Yesterday’s planned television broadcast of defending champions Naparima’s Premier Division opener against St Mary’s College by one of the League’s sponsors, Sportsmax, was cancelled after the Naparima team appeared on the field with a uniform that ran contrary to the sponsorship arrangement agreed to by the SSFL’s general council.
League president William Wallace confirmed that before the match yesterday, he was informed that, “if the agreement is breached, that Sportsmax would not carry the game.”
As a result of yesterday’s happenings, the continued sponsorship of the SSFL by Digicel and Sportsmax is therefore now hanging in the balance.
“A letter has already been sent to me by Digicel, indicating to me that once the breach takes place that they will have to reconsider their sponsorship commitment to the SSFL,” Wallace told the Express yesterday.
In response, the SSFL’s executive will hold an emergency meeting today to discus what action to take ahead of this weekend’s second round of fixtures.
An emergency meeting of the League’s general council is also scheduled for Monday.
Wallace stressed that Naparima had violated a general council decision by the placement of the logo of their school’s sponsor on the front of the team’s uniform.
“It was a general council decision that was breached. Our constitution clearly states that a general council decision is binding.”
The president further explained that the general council had agreed that the logos that would go on the front of the jerseys of the Premier Division teams would be those of sponsors First Citizens Bank, Shell and Digicel, along with the school’s logo. IHe added, “The schools were given two spots, a sleeve and one leg of the trousers,” for their individual sponsors.
Wallace said the general council had voted 25-1, with three abstentions in favour of this positioning. And he said the Naparima representative had voted against.

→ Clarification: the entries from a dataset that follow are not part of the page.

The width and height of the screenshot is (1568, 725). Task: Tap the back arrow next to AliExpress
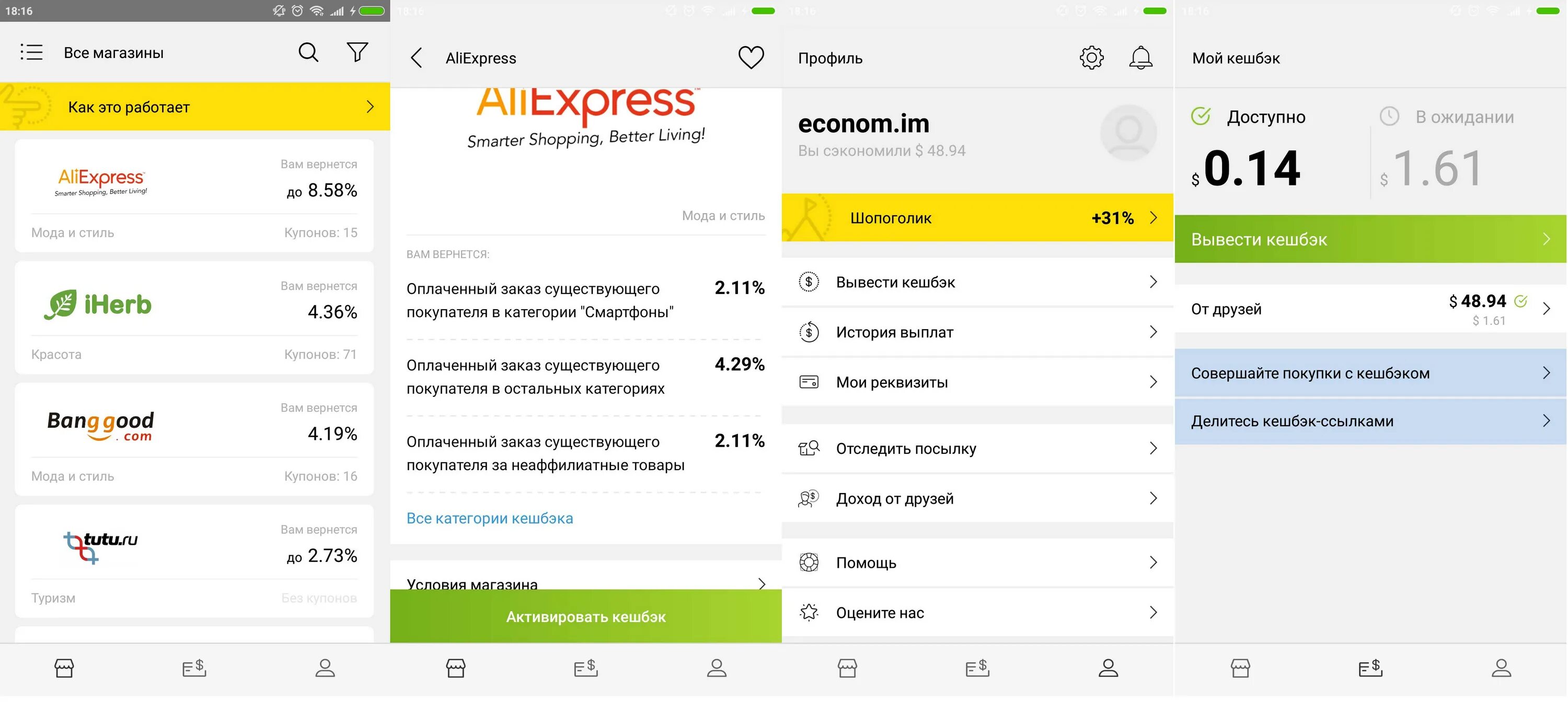(417, 59)
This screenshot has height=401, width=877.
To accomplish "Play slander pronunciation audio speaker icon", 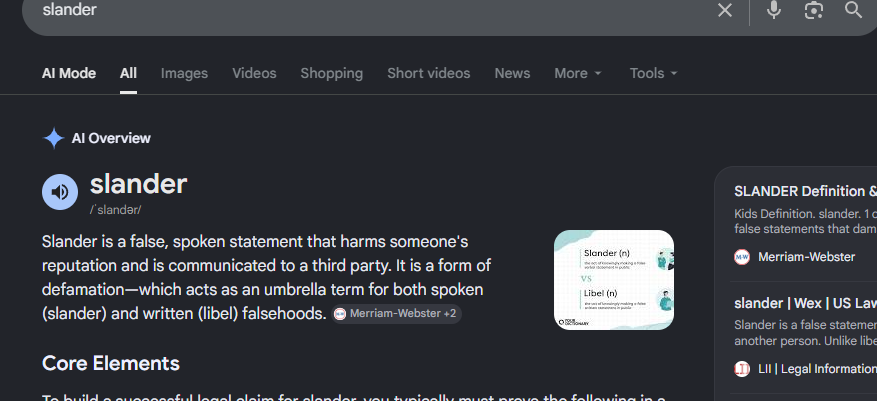I will [x=60, y=192].
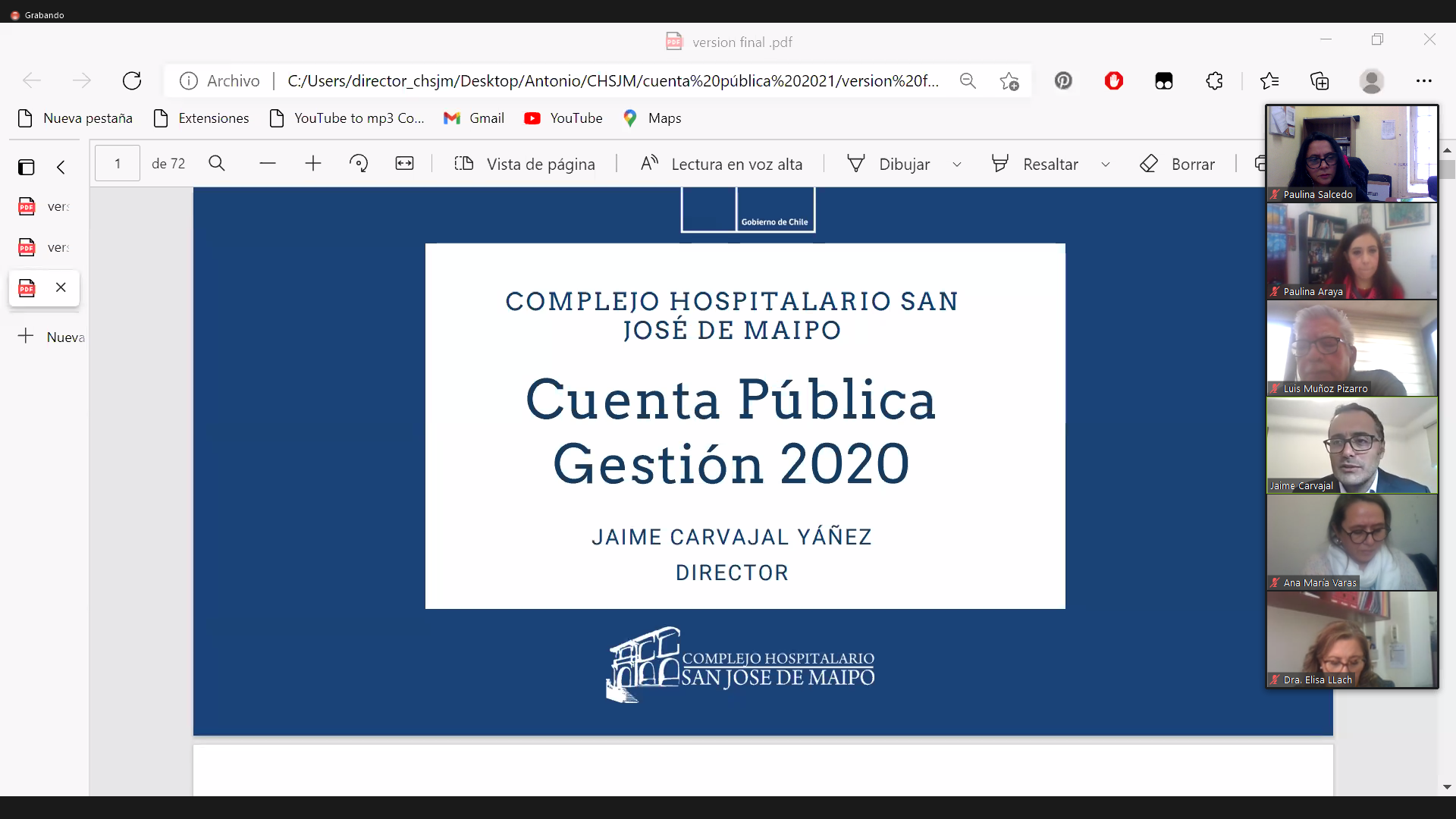Select the Borrar eraser tool
Screen dimensions: 1456x819
(1177, 164)
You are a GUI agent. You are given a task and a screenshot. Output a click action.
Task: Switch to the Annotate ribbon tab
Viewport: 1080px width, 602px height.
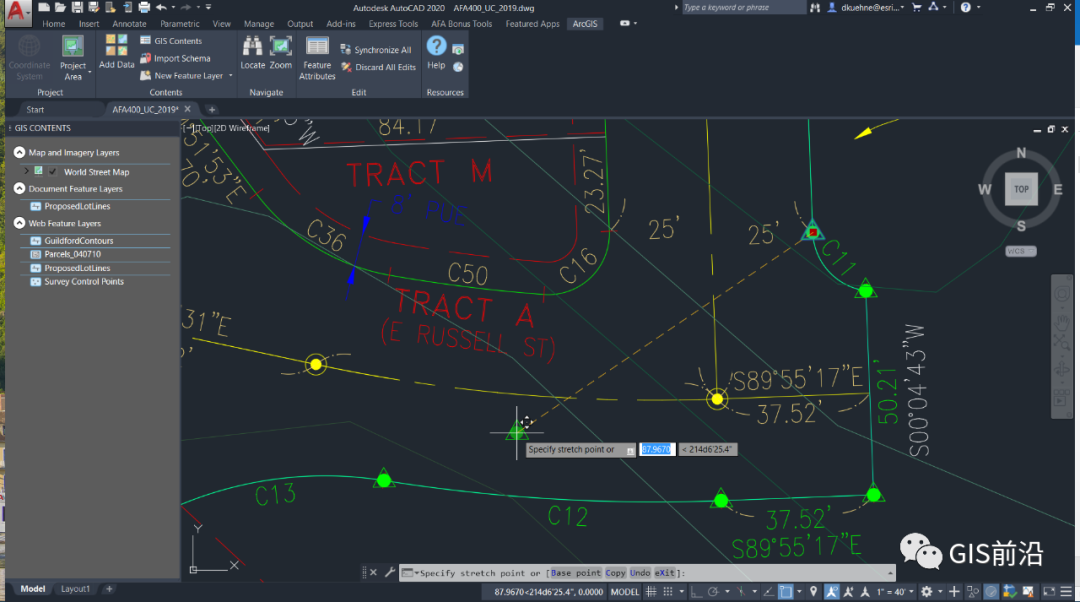point(129,23)
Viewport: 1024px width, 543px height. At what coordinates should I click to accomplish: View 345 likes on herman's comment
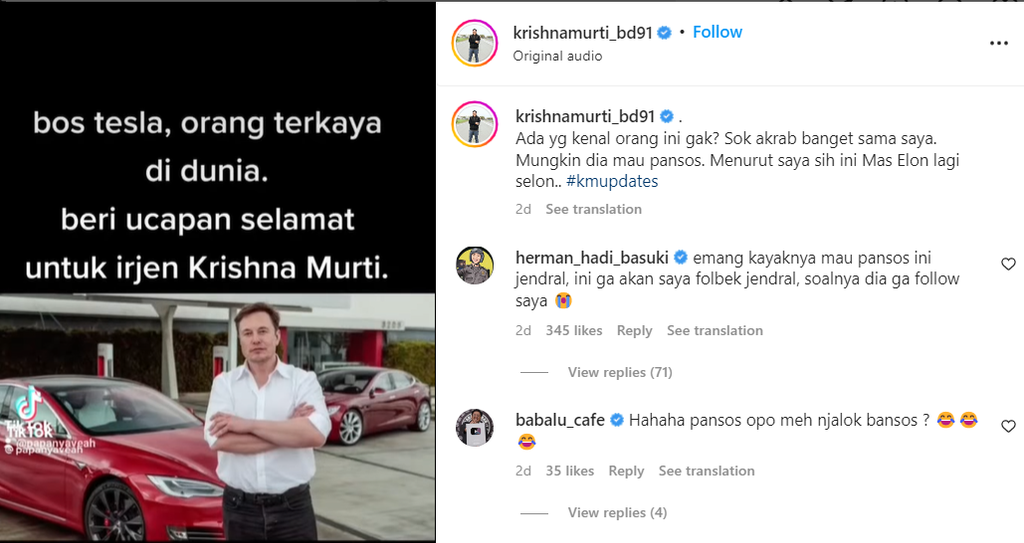pyautogui.click(x=574, y=331)
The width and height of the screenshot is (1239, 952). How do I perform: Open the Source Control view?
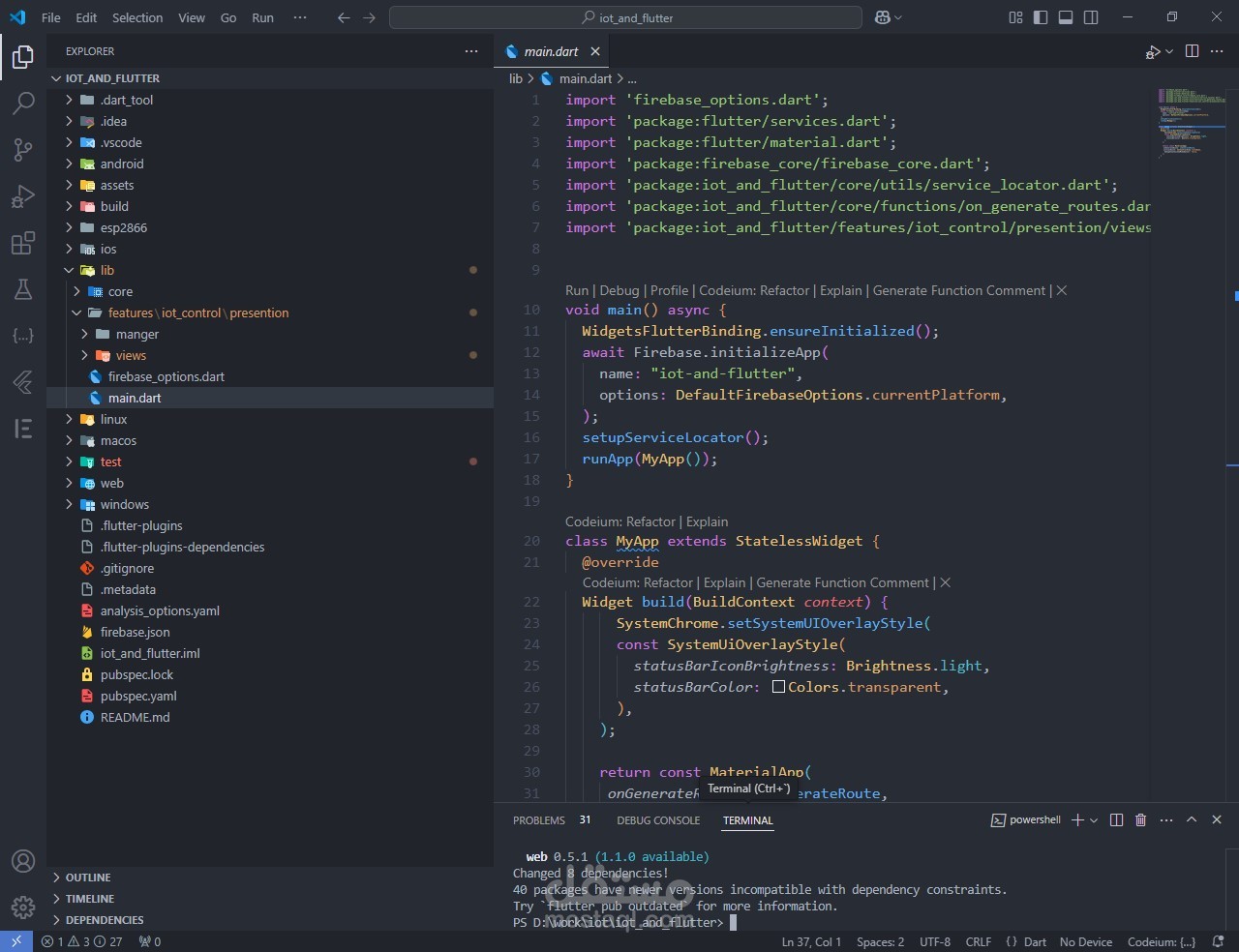[x=23, y=149]
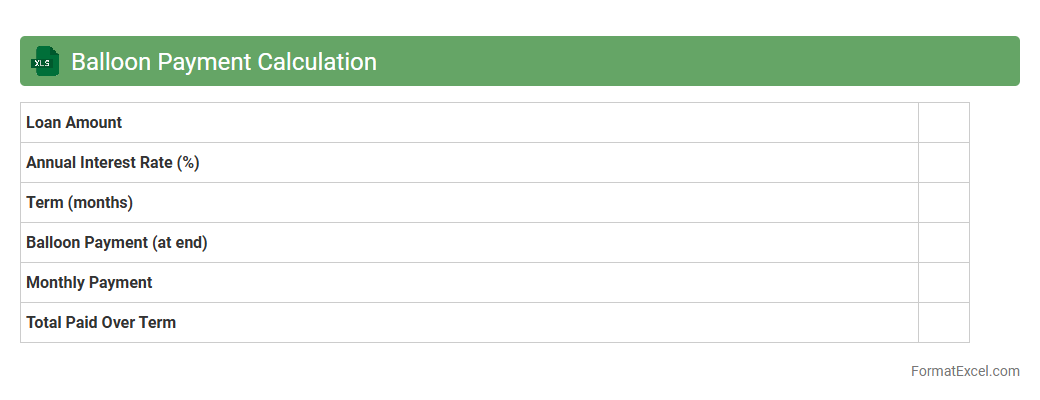Click the empty Annual Interest Rate value cell
The height and width of the screenshot is (400, 1040).
pos(943,163)
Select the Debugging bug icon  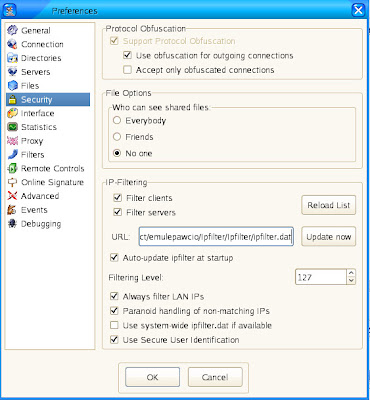coord(12,224)
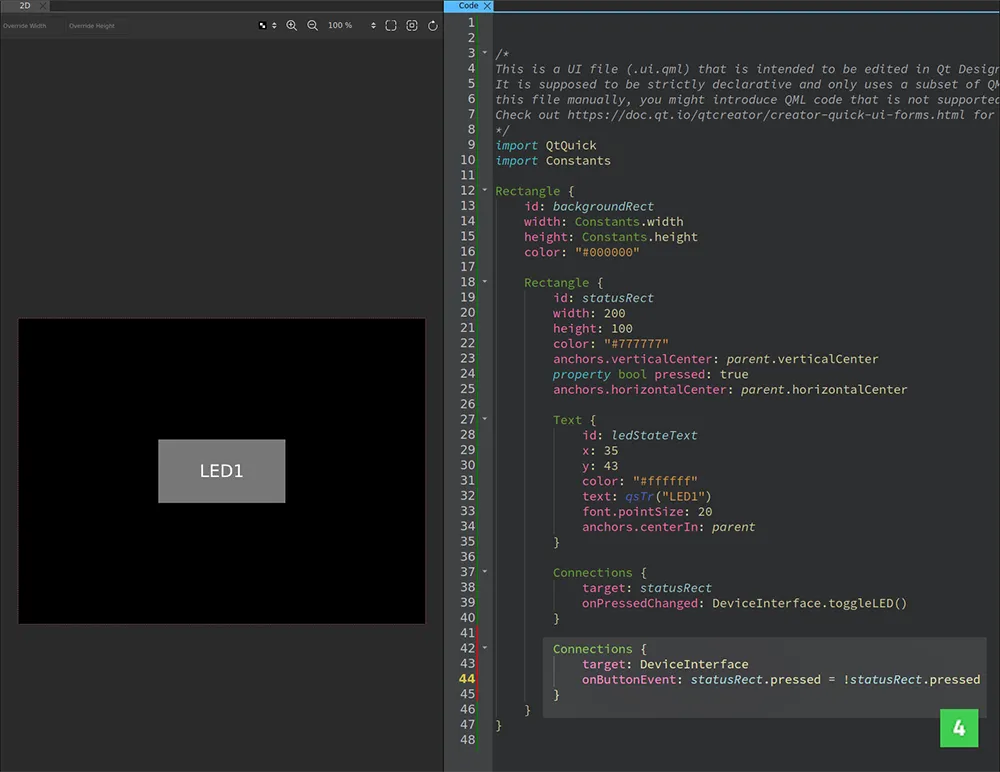Viewport: 1000px width, 772px height.
Task: Collapse the backgroundRect Rectangle at line 12
Action: 486,190
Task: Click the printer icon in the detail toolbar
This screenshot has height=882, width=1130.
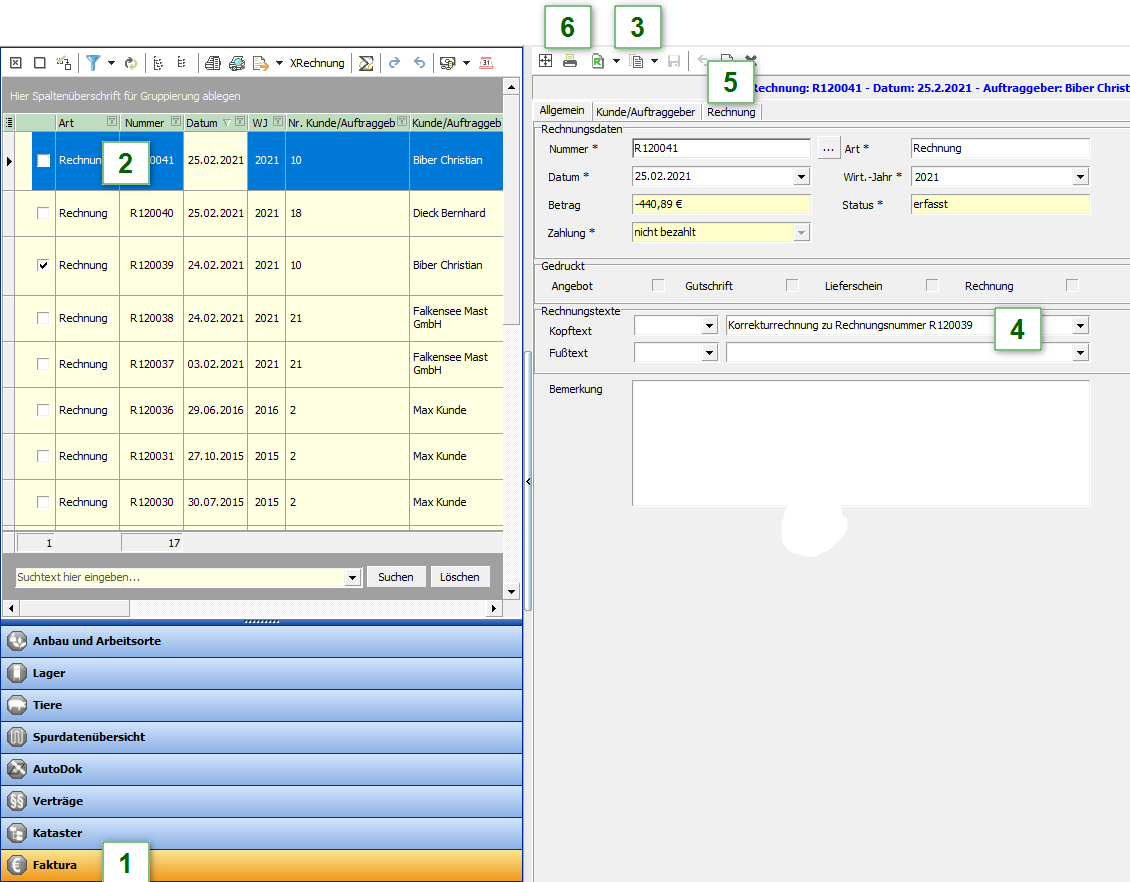Action: (570, 61)
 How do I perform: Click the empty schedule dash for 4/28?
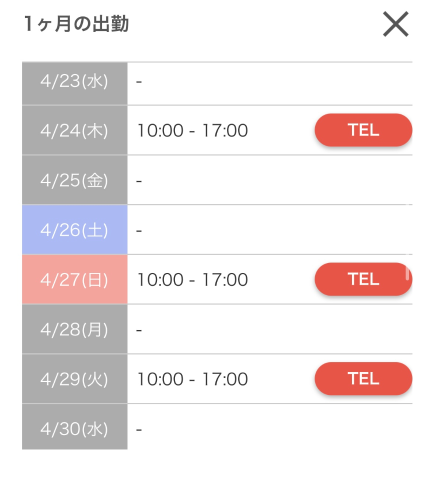(139, 330)
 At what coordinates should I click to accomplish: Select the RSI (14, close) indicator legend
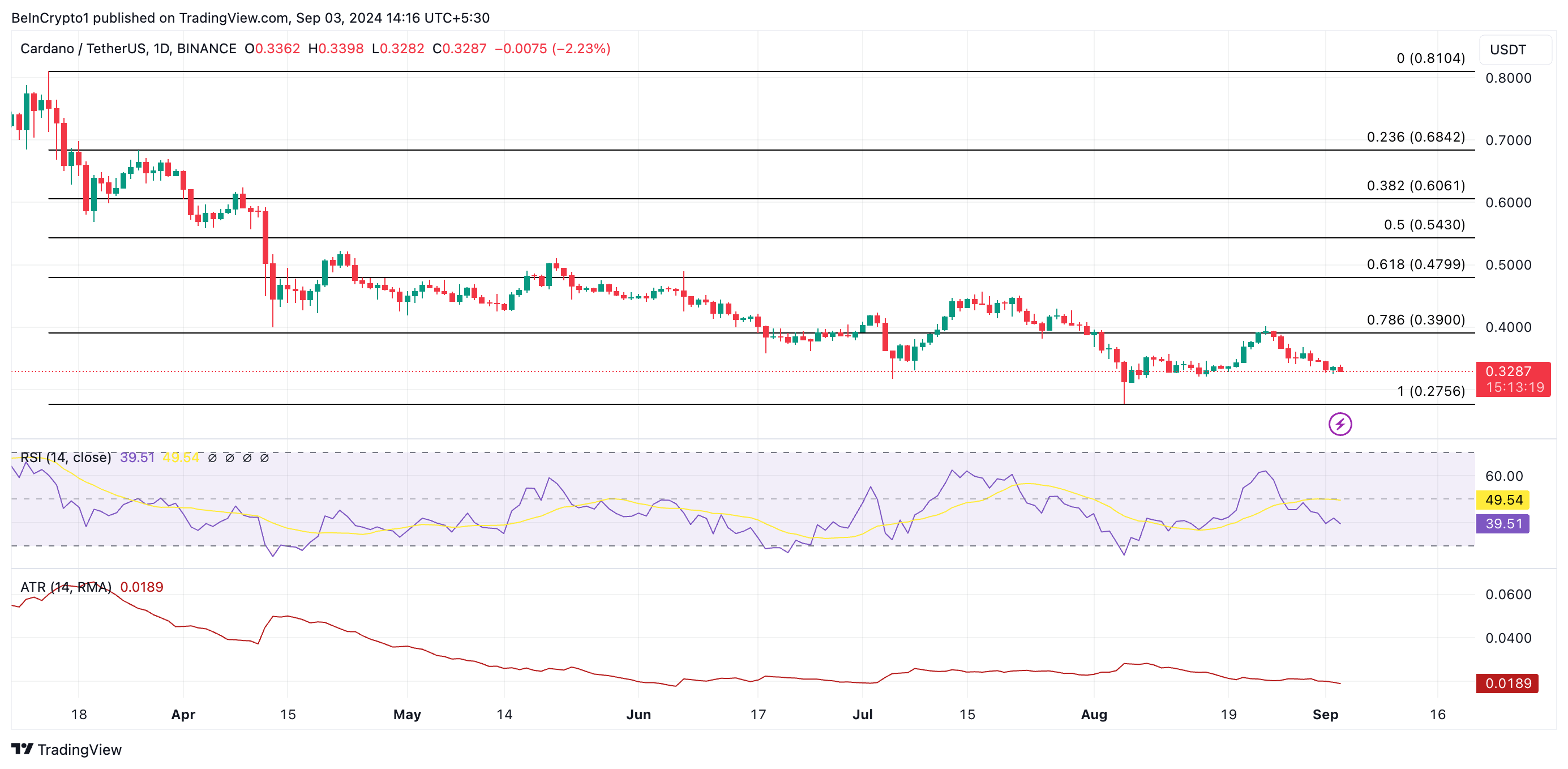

Upon hearing “rumours” that the school was preparing to wear uniforms that went against the general council’s ruling, Wallace said, “I sent a letter to the (Naparima) principal explaining how we arrived at the position...I wanted to get some direction from him, or clarity but I did not get a response.”
Wallace also said he had told the schools that the SSFL would meet with its sponsors in December to review its contracts, and that their issues over sponsorship would be raised then.
However, Naparima’s actions have now brought the matter to a head.